(Listing for locating described items)
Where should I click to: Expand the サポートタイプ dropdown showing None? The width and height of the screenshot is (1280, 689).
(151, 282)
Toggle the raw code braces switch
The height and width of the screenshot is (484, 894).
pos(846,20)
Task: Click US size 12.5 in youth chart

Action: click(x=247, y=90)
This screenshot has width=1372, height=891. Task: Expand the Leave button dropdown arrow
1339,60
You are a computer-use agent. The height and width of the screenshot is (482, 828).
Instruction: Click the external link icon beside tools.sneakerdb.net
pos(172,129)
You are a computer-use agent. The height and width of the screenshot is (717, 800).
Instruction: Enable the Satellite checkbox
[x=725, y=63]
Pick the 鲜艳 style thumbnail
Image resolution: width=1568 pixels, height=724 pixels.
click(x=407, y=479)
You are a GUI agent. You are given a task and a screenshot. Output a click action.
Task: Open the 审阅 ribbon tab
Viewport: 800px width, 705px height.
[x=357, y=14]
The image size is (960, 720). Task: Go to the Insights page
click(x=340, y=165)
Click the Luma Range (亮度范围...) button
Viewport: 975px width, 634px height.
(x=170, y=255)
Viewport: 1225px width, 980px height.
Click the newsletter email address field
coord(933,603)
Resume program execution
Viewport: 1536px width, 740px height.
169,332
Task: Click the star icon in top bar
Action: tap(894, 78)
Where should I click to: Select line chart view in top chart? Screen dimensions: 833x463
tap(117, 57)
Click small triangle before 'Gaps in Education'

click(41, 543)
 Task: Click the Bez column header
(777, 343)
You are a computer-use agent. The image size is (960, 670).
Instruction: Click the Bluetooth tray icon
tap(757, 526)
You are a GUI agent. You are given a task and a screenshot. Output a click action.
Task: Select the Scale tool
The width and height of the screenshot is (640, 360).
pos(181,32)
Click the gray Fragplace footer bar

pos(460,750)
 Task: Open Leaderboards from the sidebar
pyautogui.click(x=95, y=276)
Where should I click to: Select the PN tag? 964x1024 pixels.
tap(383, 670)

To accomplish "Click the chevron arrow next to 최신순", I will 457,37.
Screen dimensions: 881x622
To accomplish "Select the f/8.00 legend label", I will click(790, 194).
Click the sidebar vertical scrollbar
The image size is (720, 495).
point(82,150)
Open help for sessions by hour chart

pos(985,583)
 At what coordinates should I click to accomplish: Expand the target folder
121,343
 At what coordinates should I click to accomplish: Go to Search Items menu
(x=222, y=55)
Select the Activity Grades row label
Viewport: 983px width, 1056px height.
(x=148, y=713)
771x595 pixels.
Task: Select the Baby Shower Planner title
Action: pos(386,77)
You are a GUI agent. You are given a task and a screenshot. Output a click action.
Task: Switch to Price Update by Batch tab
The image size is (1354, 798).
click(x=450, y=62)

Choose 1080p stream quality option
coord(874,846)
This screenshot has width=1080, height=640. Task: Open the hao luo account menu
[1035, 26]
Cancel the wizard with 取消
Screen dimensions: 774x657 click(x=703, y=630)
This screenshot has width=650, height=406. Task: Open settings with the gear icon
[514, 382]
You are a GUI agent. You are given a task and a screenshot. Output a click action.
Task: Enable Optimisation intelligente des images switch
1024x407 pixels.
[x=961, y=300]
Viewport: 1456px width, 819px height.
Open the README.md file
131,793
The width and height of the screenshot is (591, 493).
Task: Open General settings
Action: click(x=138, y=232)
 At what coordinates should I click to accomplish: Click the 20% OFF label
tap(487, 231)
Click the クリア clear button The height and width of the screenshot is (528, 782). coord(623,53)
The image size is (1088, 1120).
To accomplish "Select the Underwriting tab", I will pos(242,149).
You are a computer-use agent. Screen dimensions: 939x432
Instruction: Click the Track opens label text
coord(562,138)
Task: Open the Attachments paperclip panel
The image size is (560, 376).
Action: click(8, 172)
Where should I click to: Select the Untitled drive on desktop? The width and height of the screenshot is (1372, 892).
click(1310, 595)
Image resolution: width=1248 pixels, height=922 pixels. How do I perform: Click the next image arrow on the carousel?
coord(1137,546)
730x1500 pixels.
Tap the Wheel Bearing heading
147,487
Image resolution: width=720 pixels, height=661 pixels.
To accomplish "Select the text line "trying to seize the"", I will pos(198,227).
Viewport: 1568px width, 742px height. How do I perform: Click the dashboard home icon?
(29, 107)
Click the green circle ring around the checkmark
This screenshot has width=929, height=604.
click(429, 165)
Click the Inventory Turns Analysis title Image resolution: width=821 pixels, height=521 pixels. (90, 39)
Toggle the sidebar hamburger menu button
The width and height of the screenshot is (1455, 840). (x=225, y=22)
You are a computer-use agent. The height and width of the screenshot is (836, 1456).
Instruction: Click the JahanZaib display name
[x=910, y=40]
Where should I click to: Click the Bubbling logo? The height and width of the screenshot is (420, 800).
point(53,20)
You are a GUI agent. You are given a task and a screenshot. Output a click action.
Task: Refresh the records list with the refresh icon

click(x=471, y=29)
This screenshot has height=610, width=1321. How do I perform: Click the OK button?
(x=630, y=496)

→ Problem description
Reproduce the whole listing above word for word, from its first line through its last.

→ Answer to this exercise
Where should I click to: Expand the サポートタイプ dropdown showing None? The width and height of the screenshot is (1280, 689).
(151, 282)
Toggle the raw code braces switch
The height and width of the screenshot is (484, 894).
pos(846,20)
Task: Click US size 12.5 in youth chart

Action: click(x=247, y=90)
This screenshot has width=1372, height=891. Task: Expand the Leave button dropdown arrow
1339,60
You are a computer-use agent. The height and width of the screenshot is (482, 828).
Instruction: Click the external link icon beside tools.sneakerdb.net
pos(172,129)
You are a computer-use agent. The height and width of the screenshot is (717, 800).
Instruction: Enable the Satellite checkbox
[x=725, y=63]
Pick the 鲜艳 style thumbnail
Image resolution: width=1568 pixels, height=724 pixels.
click(x=407, y=479)
You are a GUI agent. You are given a task and a screenshot. Output a click action.
Task: Open the 审阅 ribbon tab
Viewport: 800px width, 705px height.
[x=357, y=14]
The image size is (960, 720). Task: Go to the Insights page
click(x=340, y=165)
Click the Luma Range (亮度范围...) button
Viewport: 975px width, 634px height.
(x=170, y=255)
Viewport: 1225px width, 980px height.
Click the newsletter email address field
coord(933,603)
Resume program execution
Viewport: 1536px width, 740px height.
169,332
Task: Click the star icon in top bar
Action: tap(894, 78)
Where should I click to: Select line chart view in top chart? Screen dimensions: 833x463
tap(117, 57)
Click small triangle before 'Gaps in Education'

click(41, 543)
 Task: Click the Bez column header
(777, 343)
You are a computer-use agent. The image size is (960, 670).
Instruction: Click the Bluetooth tray icon
tap(757, 526)
You are a GUI agent. You are given a task and a screenshot. Output a click action.
Task: Select the Scale tool
The width and height of the screenshot is (640, 360).
pos(181,32)
Click the gray Fragplace footer bar

pos(460,750)
 Task: Open Leaderboards from the sidebar
pyautogui.click(x=95, y=276)
Where should I click to: Select the PN tag? 964x1024 pixels.
tap(383, 670)

To accomplish "Click the chevron arrow next to 최신순", I will 457,37.
Screen dimensions: 881x622
To accomplish "Select the f/8.00 legend label", I will click(790, 194).
Click the sidebar vertical scrollbar
The image size is (720, 495).
point(82,150)
Open help for sessions by hour chart

pos(985,583)
 At what coordinates should I click to accomplish: Expand the target folder
121,343
 At what coordinates should I click to accomplish: Go to Search Items menu
(x=222, y=55)
Select the Activity Grades row label
Viewport: 983px width, 1056px height.
(x=148, y=713)
771x595 pixels.
Task: Select the Baby Shower Planner title
Action: pos(386,77)
You are a GUI agent. You are given a task and a screenshot. Output a click action.
Task: Switch to Price Update by Batch tab
The image size is (1354, 798).
click(x=450, y=62)

Choose 1080p stream quality option
coord(874,846)
This screenshot has width=1080, height=640. Task: Open the hao luo account menu
[1035, 26]
Cancel the wizard with 取消
Screen dimensions: 774x657 click(x=703, y=630)
This screenshot has width=650, height=406. Task: Open settings with the gear icon
[514, 382]
You are a GUI agent. You are given a task and a screenshot. Output a click action.
Task: Enable Optimisation intelligente des images switch
1024x407 pixels.
[x=961, y=300]
Viewport: 1456px width, 819px height.
Open the README.md file
131,793
The width and height of the screenshot is (591, 493).
Task: Open General settings
Action: click(x=138, y=232)
 At what coordinates should I click to accomplish: Click the 20% OFF label
tap(487, 231)
Click the クリア clear button The height and width of the screenshot is (528, 782). coord(623,53)
The image size is (1088, 1120).
To accomplish "Select the Underwriting tab", I will pos(242,149).
You are a computer-use agent. Screen dimensions: 939x432
Instruction: Click the Track opens label text
coord(562,138)
Task: Open the Attachments paperclip panel
The image size is (560, 376).
Action: click(8, 172)
Where should I click to: Select the Untitled drive on desktop? The width and height of the screenshot is (1372, 892).
click(1310, 595)
Image resolution: width=1248 pixels, height=922 pixels. How do I perform: Click the next image arrow on the carousel?
coord(1137,546)
730x1500 pixels.
Tap the Wheel Bearing heading
147,487
Image resolution: width=720 pixels, height=661 pixels.
To accomplish "Select the text line "trying to seize the"", I will pos(198,227).
Viewport: 1568px width, 742px height. How do I perform: Click the dashboard home icon?
(29, 107)
Click the green circle ring around the checkmark
This screenshot has width=929, height=604.
click(429, 165)
Click the Inventory Turns Analysis title Image resolution: width=821 pixels, height=521 pixels. (90, 39)
Toggle the sidebar hamburger menu button
The width and height of the screenshot is (1455, 840). (x=225, y=22)
You are a computer-use agent. The height and width of the screenshot is (836, 1456).
Instruction: Click the JahanZaib display name
[x=910, y=40]
Where should I click to: Click the Bubbling logo? The height and width of the screenshot is (420, 800).
point(53,20)
You are a GUI agent. You are given a task and a screenshot. Output a click action.
Task: Refresh the records list with the refresh icon

click(x=471, y=29)
This screenshot has height=610, width=1321. How do I perform: Click the OK button?
(x=630, y=496)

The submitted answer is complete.